_Problem details_.
An exact transcription of all the data is the expected reply.

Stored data
---------------

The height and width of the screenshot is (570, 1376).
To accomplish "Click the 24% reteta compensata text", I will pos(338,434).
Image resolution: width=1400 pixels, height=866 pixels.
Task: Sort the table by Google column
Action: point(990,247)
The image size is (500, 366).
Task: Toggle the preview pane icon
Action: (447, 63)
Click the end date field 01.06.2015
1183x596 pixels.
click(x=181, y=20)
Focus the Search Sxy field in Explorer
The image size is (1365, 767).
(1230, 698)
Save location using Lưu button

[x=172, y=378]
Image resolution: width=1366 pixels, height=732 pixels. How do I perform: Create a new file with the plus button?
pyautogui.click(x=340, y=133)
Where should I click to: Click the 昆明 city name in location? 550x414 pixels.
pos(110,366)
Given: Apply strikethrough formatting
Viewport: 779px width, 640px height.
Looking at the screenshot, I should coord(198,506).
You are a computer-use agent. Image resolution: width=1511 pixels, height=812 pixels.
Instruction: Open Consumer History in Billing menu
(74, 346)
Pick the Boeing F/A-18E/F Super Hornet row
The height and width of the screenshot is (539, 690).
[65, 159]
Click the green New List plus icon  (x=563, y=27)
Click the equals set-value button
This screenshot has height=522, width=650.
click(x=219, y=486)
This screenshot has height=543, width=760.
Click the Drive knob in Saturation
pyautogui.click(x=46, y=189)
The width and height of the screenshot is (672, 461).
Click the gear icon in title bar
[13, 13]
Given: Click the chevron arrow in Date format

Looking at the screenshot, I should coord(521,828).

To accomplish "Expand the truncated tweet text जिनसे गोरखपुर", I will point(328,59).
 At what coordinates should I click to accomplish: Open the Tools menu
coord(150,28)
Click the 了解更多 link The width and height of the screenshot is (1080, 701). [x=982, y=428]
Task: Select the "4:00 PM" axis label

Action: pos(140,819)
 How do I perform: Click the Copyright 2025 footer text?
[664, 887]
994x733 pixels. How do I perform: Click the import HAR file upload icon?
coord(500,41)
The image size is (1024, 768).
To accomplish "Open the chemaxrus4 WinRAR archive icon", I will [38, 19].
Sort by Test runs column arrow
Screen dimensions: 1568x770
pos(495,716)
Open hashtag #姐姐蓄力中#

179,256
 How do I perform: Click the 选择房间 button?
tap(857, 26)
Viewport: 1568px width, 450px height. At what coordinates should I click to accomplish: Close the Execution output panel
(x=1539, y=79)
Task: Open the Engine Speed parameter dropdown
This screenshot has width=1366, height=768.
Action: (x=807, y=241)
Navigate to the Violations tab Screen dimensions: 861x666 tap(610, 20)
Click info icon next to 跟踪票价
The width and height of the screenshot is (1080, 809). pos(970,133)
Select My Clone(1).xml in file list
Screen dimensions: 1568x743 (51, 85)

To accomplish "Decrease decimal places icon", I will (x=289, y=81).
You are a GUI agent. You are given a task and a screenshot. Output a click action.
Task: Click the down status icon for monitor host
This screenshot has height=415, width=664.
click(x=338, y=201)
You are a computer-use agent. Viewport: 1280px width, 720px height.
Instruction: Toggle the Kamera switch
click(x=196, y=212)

---------------

_Answer area_.
The height and width of the screenshot is (570, 1376).
To accomplish "Click the 24% reteta compensata text", I will pos(338,434).
Image resolution: width=1400 pixels, height=866 pixels.
Task: Sort the table by Google column
Action: point(990,247)
The image size is (500, 366).
Task: Toggle the preview pane icon
Action: (447, 63)
Click the end date field 01.06.2015
1183x596 pixels.
click(x=181, y=20)
Focus the Search Sxy field in Explorer
The image size is (1365, 767).
(1230, 698)
Save location using Lưu button

[x=172, y=378]
Image resolution: width=1366 pixels, height=732 pixels. How do I perform: Create a new file with the plus button?
pyautogui.click(x=340, y=133)
Where should I click to: Click the 昆明 city name in location? 550x414 pixels.
pos(110,366)
Given: Apply strikethrough formatting
Viewport: 779px width, 640px height.
Looking at the screenshot, I should coord(198,506).
You are a computer-use agent. Image resolution: width=1511 pixels, height=812 pixels.
Instruction: Open Consumer History in Billing menu
(74, 346)
Pick the Boeing F/A-18E/F Super Hornet row
The height and width of the screenshot is (539, 690).
[65, 159]
Click the green New List plus icon  (x=563, y=27)
Click the equals set-value button
This screenshot has height=522, width=650.
click(x=219, y=486)
This screenshot has height=543, width=760.
Click the Drive knob in Saturation
pyautogui.click(x=46, y=189)
The width and height of the screenshot is (672, 461).
Click the gear icon in title bar
[13, 13]
Given: Click the chevron arrow in Date format

Looking at the screenshot, I should coord(521,828).

To accomplish "Expand the truncated tweet text जिनसे गोरखपुर", I will point(328,59).
 At what coordinates should I click to accomplish: Open the Tools menu
coord(150,28)
Click the 了解更多 link The width and height of the screenshot is (1080, 701). [x=982, y=428]
Task: Select the "4:00 PM" axis label

Action: pos(140,819)
 How do I perform: Click the Copyright 2025 footer text?
[664, 887]
994x733 pixels. How do I perform: Click the import HAR file upload icon?
coord(500,41)
The image size is (1024, 768).
To accomplish "Open the chemaxrus4 WinRAR archive icon", I will [38, 19].
Sort by Test runs column arrow
Screen dimensions: 1568x770
pos(495,716)
Open hashtag #姐姐蓄力中#

179,256
 How do I perform: Click the 选择房间 button?
tap(857, 26)
Viewport: 1568px width, 450px height. At what coordinates should I click to accomplish: Close the Execution output panel
(x=1539, y=79)
Task: Open the Engine Speed parameter dropdown
This screenshot has width=1366, height=768.
Action: (x=807, y=241)
Navigate to the Violations tab Screen dimensions: 861x666 tap(610, 20)
Click info icon next to 跟踪票价
The width and height of the screenshot is (1080, 809). pos(970,133)
Select My Clone(1).xml in file list
Screen dimensions: 1568x743 (51, 85)

To accomplish "Decrease decimal places icon", I will (x=289, y=81).
You are a GUI agent. You are given a task and a screenshot. Output a click action.
Task: Click the down status icon for monitor host
This screenshot has height=415, width=664.
click(x=338, y=201)
You are a computer-use agent. Viewport: 1280px width, 720px height.
Instruction: Toggle the Kamera switch
click(x=196, y=212)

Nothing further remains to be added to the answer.